ASSIGNMENT: Print the lines from the one containing "You are a GUI" through the end of the listing below, exactly as written. Any pictures stay out.

BEGIN

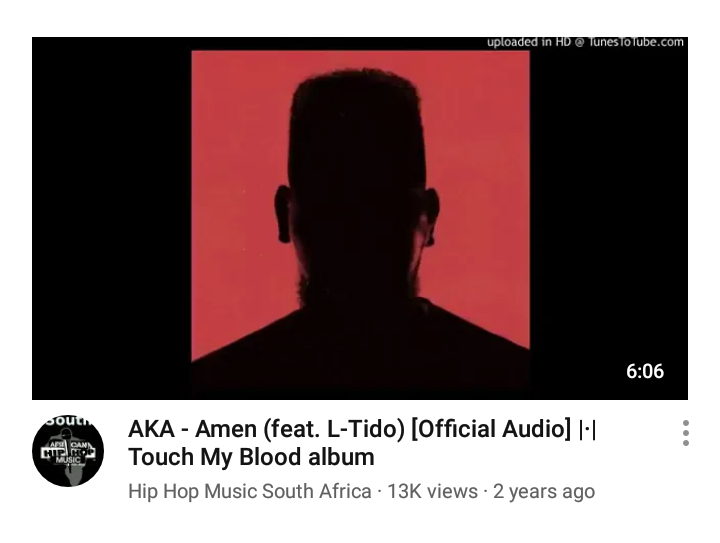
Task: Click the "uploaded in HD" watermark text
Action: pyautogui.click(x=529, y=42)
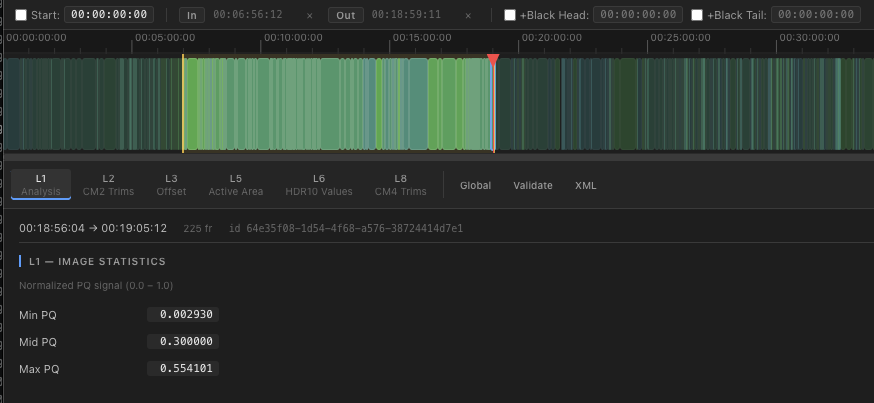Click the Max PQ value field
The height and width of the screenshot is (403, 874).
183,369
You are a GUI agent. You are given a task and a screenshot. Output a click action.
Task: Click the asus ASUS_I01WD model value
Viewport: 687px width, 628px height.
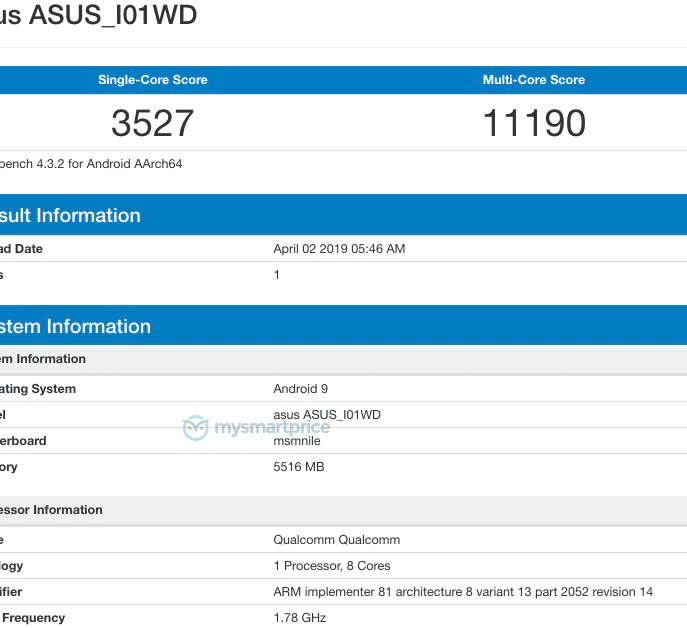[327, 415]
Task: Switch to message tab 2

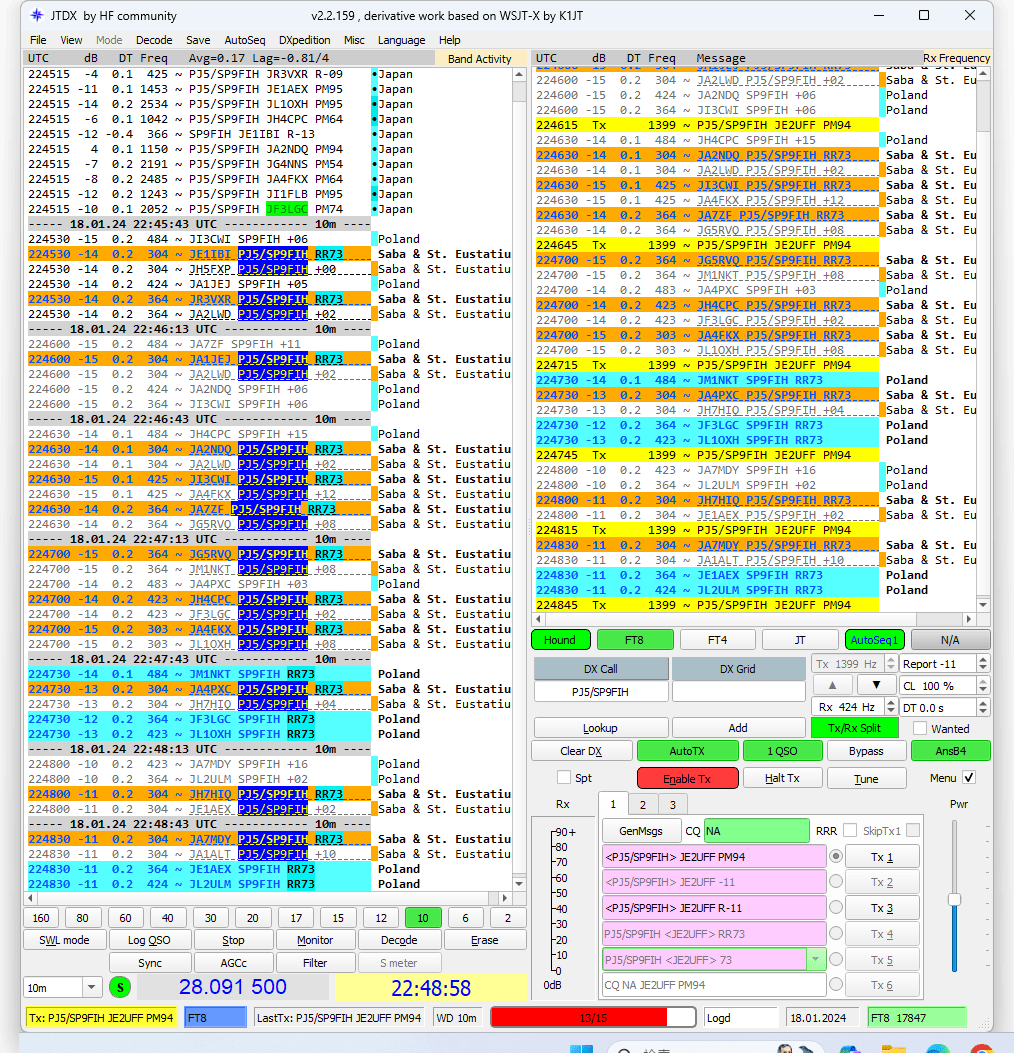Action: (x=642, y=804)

END

YOUR RESPONSE:
You are a GUI agent. You are given a task and a screenshot. Output a click action.
Task: Click the asus ASUS_I01WD model value
Viewport: 687px width, 628px height.
[327, 415]
Task: Switch to message tab 2

Action: (x=642, y=804)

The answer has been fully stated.